Ringkasan Tugas: Sebutkan semua keterangan buku yang tercantum di bagian paling atas teks di bawah, lengkap dengan isinya masing-masing.

Bacaan:
******
Judul buku : Identitas dan
Kekerasan
Pengarang : Amartya Sen
Penerbit : Marjin Kiri
Jumlah halaman : 242
Pemahaman identitas secara sembarangan membuat dunia berada dalam
konflik yang berkepanjangan. Perlu pemahaman identitas secara menyeluruh agar
konflik tidak terus terjadi.
Kepulan asap hitam membumbung tinggi di langit Amerika 11 Septemer 2001.
Gedung WTC di New York kehilangan kemegahannya, tergantikan dengan letupan api
disertai asap. Pemandangan yang sama terlihat di Gedung Pentagon. Sebuah
pesawat menabrak salah satu sisi bangunan bersegi lima itu. Beberapa jam
sebelumnya, 19 pembajak mengambil alih kemudi pesawat dan menabrakkannya ke
gedung-gedung di dataran Amerika Serikat. Spekulasi berkembang, dalang
penyerangan adalah Osama bin Laden yang notabene adalah seorang muslim.
******
Bahan Tersedia:
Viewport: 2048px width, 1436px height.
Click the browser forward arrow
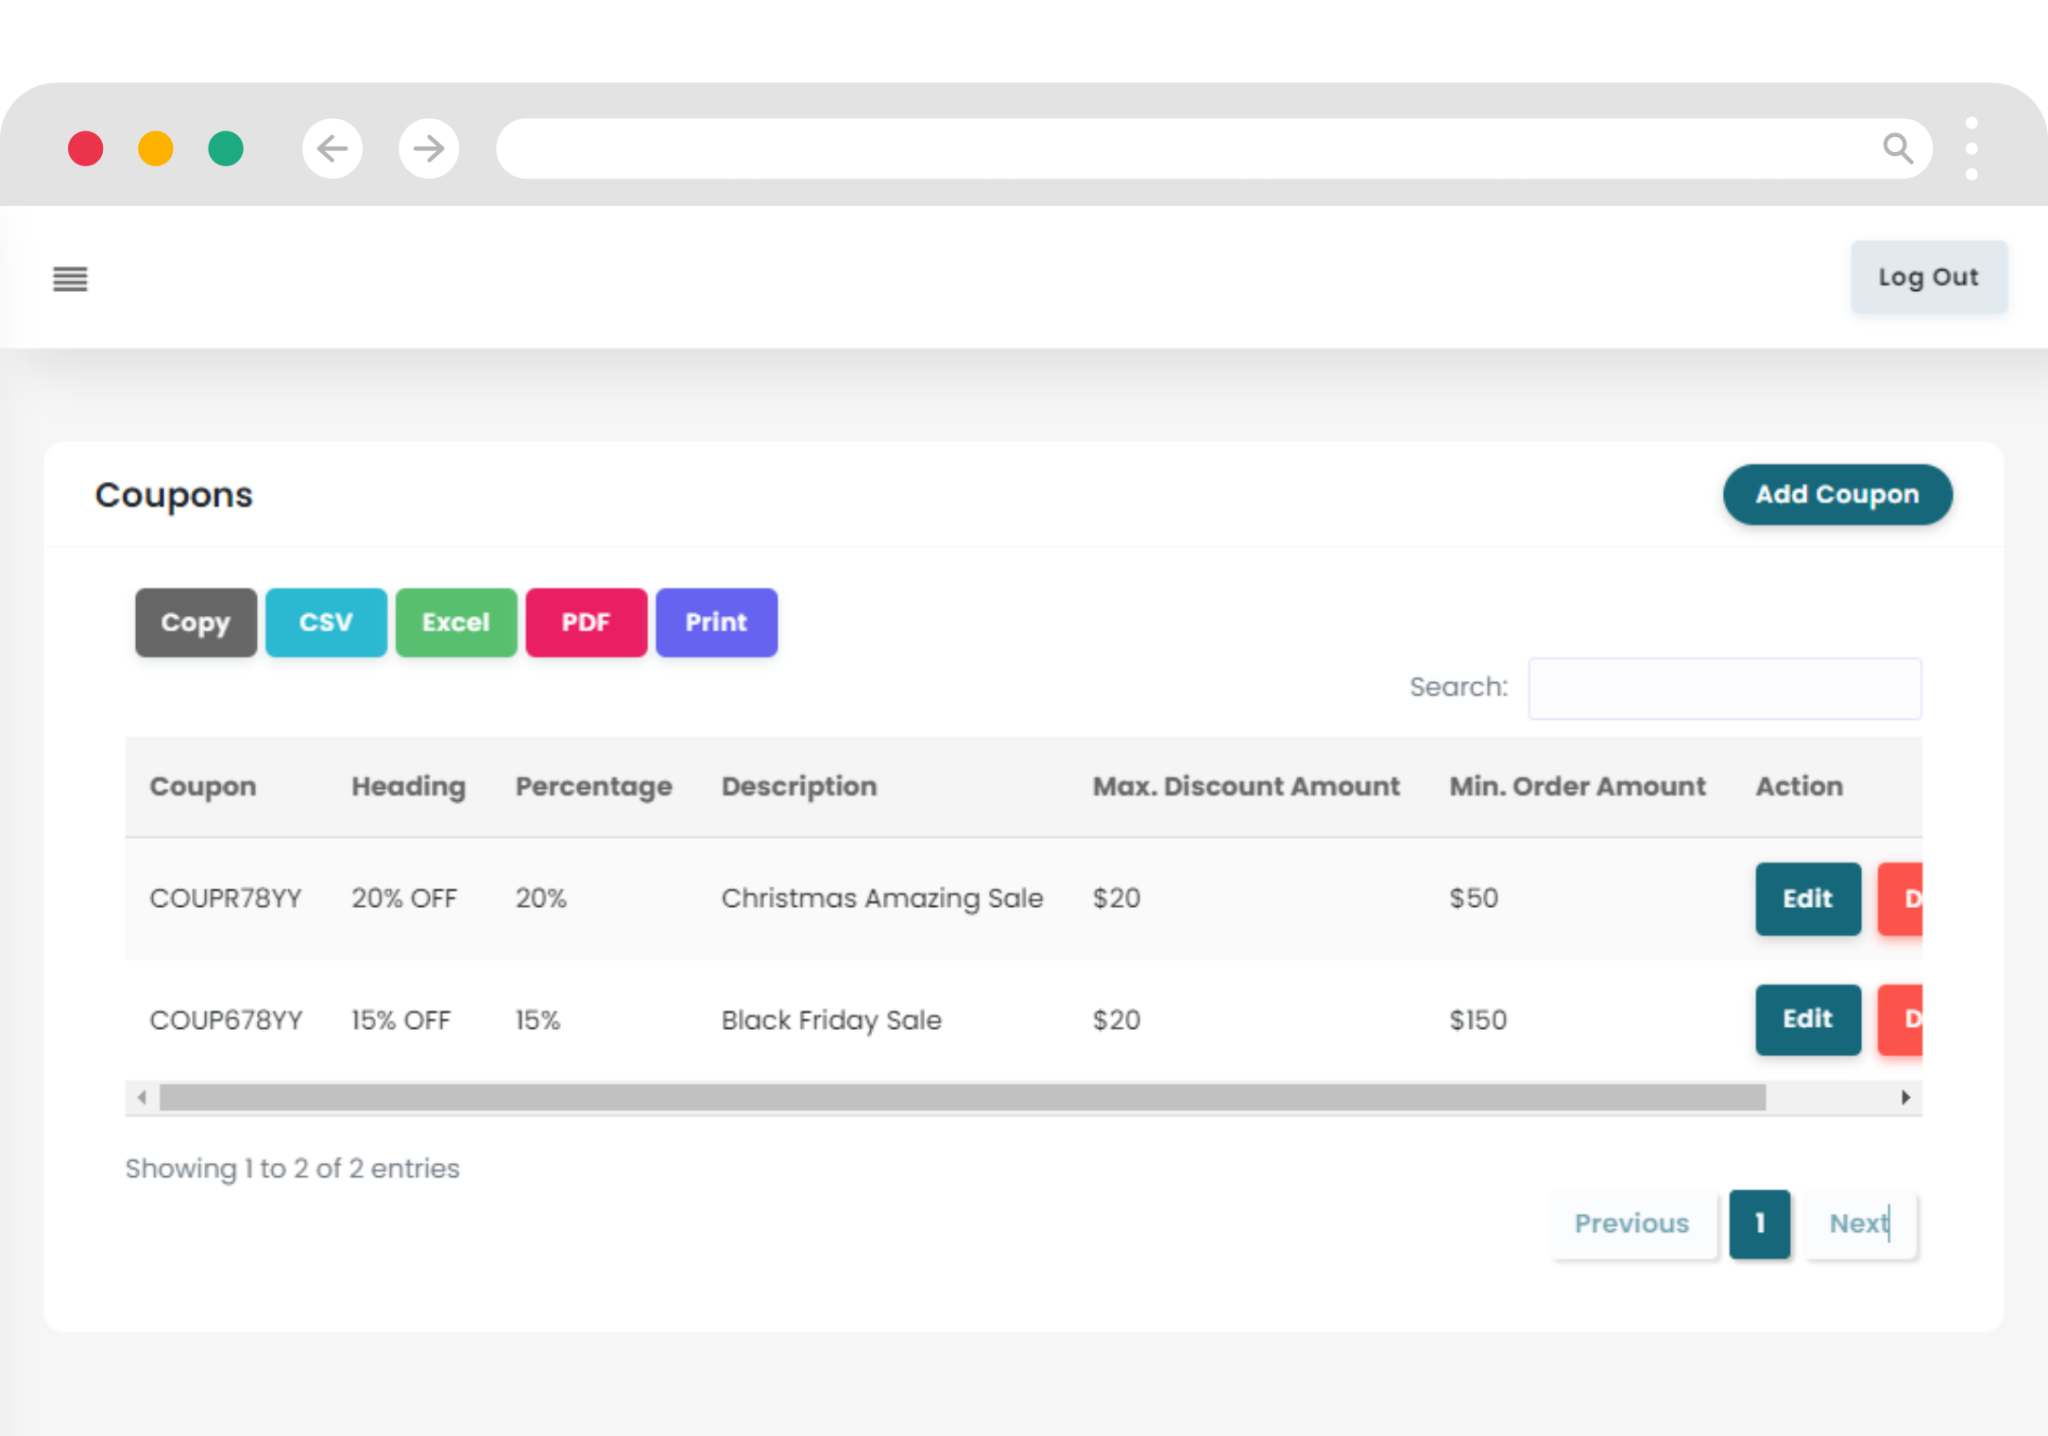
******
Hasil Latihan:
Judul buku: Identitas dan Kekerasan
Pengarang: Amartya Sen
Penerbit: Marjin Kiri
Jumlah halaman: 242